A great talk by the CMO of Wendy’s at Advertising Week inspired us to take a look at the QSR industry’s impact online. We spent time looking at the Facebook presence of the big 6—McDonald’s, Burger King, Subway, Taco Bell, Arby’s and Wendy’s—and what we discovered was extraordinary. Very ironically, looking at fast food online ended up being a great exercise to better understanding social media.
Once we crunched some numbers, it became very apparent that the QSR industry reflects the trend that the number of likes a brand’s page has gathered has nothing to do with the amount of engagement on that brand’s page.
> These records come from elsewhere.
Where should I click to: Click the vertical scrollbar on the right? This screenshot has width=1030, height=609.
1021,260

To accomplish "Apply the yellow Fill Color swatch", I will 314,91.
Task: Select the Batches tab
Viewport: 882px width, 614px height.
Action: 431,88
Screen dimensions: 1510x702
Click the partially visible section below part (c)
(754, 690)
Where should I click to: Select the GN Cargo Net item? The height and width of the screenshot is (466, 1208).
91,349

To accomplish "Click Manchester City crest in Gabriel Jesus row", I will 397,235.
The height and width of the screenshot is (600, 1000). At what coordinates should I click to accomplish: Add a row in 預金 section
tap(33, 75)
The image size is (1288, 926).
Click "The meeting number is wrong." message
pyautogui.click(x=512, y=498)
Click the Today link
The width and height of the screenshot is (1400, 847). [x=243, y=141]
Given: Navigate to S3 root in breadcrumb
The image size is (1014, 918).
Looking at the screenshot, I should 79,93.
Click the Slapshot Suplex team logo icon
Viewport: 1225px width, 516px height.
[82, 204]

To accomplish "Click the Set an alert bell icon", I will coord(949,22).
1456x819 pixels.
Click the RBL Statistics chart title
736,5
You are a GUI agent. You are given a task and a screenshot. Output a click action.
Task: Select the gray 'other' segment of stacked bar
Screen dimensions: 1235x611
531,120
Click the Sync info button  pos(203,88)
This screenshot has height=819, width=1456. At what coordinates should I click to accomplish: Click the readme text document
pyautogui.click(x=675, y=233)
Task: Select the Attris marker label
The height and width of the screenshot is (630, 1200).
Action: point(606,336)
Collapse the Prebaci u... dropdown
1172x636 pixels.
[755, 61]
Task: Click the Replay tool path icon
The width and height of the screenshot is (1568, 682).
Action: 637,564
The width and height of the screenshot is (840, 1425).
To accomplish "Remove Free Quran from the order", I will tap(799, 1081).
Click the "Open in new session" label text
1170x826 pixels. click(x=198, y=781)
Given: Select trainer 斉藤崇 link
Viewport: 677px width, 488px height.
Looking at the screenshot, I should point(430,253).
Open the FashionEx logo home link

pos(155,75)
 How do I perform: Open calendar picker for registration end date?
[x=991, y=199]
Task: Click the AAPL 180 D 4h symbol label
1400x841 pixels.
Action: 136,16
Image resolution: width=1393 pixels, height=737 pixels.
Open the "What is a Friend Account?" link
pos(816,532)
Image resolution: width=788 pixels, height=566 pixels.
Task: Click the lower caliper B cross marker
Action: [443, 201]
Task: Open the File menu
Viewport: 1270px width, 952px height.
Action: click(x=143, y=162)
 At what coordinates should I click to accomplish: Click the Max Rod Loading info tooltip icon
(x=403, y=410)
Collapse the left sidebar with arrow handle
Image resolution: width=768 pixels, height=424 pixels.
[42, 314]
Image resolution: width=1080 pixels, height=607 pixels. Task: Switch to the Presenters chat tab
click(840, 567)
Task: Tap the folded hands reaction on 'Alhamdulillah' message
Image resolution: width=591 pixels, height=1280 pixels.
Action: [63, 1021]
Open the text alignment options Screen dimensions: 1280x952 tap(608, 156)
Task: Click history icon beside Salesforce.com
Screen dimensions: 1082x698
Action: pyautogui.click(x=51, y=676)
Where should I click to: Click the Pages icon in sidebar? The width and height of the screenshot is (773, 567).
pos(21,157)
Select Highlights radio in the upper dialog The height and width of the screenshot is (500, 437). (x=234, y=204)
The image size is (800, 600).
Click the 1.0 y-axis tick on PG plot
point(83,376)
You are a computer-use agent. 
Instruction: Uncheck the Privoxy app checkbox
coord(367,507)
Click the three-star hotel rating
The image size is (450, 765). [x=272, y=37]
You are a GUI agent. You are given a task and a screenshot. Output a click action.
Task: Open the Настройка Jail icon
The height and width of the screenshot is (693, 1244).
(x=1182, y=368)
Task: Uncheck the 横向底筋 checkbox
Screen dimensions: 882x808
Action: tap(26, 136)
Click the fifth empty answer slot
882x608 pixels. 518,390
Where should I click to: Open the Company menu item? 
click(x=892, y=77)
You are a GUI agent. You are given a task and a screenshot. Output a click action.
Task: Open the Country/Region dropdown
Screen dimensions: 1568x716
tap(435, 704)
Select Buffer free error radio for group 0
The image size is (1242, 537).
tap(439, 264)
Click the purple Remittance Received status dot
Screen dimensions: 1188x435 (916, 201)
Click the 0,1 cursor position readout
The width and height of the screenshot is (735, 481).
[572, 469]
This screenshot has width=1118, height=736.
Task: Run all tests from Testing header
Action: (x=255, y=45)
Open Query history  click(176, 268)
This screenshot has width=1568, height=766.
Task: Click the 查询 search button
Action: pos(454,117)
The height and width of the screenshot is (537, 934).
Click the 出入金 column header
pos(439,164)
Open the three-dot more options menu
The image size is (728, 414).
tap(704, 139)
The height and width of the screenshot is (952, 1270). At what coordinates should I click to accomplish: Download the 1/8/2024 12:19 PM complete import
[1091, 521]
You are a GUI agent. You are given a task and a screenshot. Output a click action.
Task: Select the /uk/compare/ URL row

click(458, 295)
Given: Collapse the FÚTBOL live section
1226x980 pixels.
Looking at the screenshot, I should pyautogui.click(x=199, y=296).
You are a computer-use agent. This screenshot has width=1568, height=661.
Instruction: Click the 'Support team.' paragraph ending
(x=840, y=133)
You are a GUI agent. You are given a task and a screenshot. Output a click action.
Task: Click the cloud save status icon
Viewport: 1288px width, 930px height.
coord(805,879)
Here is what that quantity/quality gap looks like:
On the left side, you see the number of Facebook likes in millions. Brands that are closer to the top have more likes on their page than brands closer to the bottom of the chart.
Going left to right is the engagement rate, measured by the total number of likes, comments and shares on the brand’s last ten posts as a percentage of their total likes. Basically, how many of the people who have “liked” are actually engaged in the brand’s content?
All the way on the upper-left corner are McDonald’s and Subway—two remarkable examples of the quantity/quality gap. Although these brand have the most likes out of any other QSR chain that we measured, those fans aren’t actually involved in the page. While McDonald’s and Subway have the highest number of likes, they also sport the lowest rates of engagement.
On the other end of the spectrum is Burger King, with just one-fifth of the amount of likes as McDonald’s, but over twenty times the engagement.
Why do McDonald’s and Subway have the largest followings and the least engagement?
McDonald’s and Subway think social media is TV…but TV is for self promotion. Social Media is for fan participation.
Take a look at some recent McDonald’s and Subway Facebook content: nice imagery to remind people that the food is good, the deals are nice and the brand exists. It’s a TV spot—entirely unfitting to the social media world, where people log in to be a part of something. This content can’t inspire discussion; it can’t inspire participation.
Why does Burger King have a small following and huge engagement?
They use their wall to ignite discussion.
But not the same discussion. They switch it up.
(You can compare this to Arby’s, who will often try to recreate the same discussions)
They reward their customers for participating by actively listening to them.
Here’s a great example. Burger King recently polled their Facebook followers to find out what they wanted from Burger King on Facebook.
They found that a huge majority of their fans just wanted deals—so they provided them with deals. Look how the crowds responded! Standing ovation! A whopping fifty-four thousand likes!